— Start of Excerpt provided —

I came across this article this afternoon: What (Not All ) Women Want. About the ‘finicky femininity of Captivating’ by John and Stasi Eldredge. I was quite delighted with it to be honest. Sure there were bits of the book that were extremely helpful to me at the time I read it, much of it rang true but when I look back now – there was/is something a little bit missing.

I’m not exactly a very stereotypical female. If you know me, if you’ve read this blog for any decent time or read OOCQ where the ‘bagging out’ (I think it’s friendly) of my ‘half male’ brain, you might be able to put a finger or five on that.

Sentimentality doesn’t do a lot for me. I’m much more thrilled to have a brain engaging conversation than be told mass of ‘sweet nothings’ or compliments – however “nice. Again that’s generalising a lot. I am by no means the only female of the kind around -thank goodness. I like being complicated and I like who I am.

— End of Excerpt provided —
— Start of Recorded information —

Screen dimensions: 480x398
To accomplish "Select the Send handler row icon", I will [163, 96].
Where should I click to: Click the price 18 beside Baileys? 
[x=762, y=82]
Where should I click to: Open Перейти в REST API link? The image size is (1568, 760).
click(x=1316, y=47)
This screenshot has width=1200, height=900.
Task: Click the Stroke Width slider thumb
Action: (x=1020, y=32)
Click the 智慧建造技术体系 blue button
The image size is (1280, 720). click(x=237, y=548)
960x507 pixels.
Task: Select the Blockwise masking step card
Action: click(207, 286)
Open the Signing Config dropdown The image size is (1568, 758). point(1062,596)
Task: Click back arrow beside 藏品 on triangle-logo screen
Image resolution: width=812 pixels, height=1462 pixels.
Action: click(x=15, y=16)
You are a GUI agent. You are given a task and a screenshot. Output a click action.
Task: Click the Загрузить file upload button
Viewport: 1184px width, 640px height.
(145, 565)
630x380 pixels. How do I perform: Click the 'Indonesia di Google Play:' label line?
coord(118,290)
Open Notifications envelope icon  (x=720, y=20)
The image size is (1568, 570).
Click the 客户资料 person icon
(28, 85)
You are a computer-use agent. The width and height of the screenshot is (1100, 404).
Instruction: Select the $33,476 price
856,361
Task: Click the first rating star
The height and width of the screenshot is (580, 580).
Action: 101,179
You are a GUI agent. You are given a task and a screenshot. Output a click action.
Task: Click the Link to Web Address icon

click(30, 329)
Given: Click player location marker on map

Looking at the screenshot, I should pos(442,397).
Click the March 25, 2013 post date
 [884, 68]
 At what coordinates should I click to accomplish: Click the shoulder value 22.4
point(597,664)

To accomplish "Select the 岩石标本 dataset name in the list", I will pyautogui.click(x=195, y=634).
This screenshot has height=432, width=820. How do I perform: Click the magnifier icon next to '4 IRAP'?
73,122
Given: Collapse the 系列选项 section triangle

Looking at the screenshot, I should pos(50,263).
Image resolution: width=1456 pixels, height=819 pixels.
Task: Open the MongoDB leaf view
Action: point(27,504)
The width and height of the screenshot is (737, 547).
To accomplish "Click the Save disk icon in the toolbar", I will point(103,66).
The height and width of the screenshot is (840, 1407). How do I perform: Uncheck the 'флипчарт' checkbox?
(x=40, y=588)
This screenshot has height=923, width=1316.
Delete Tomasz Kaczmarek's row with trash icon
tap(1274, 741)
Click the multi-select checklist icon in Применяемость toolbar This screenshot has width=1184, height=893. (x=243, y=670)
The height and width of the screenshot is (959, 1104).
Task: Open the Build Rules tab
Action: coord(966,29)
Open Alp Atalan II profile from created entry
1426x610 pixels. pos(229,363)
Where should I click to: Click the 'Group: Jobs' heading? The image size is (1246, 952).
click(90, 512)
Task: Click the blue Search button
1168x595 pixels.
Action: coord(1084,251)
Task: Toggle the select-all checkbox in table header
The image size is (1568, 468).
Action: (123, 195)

— End of Recorded information —

What is required>
In two sentences, summarize the personal post about the book Captivating shown above the lines.

Response to this task>
The writer was delighted by an article about the "finicky femininity" of Captivating by John and Stasi Eldredge, and notes that although parts of the book were helpful and rang true at the time, something now seems missing. The writer explains not being a very stereotypical female, preferring brain-engaging conversation to sweet nothings or compliments, and says they like being complicated and like who they are.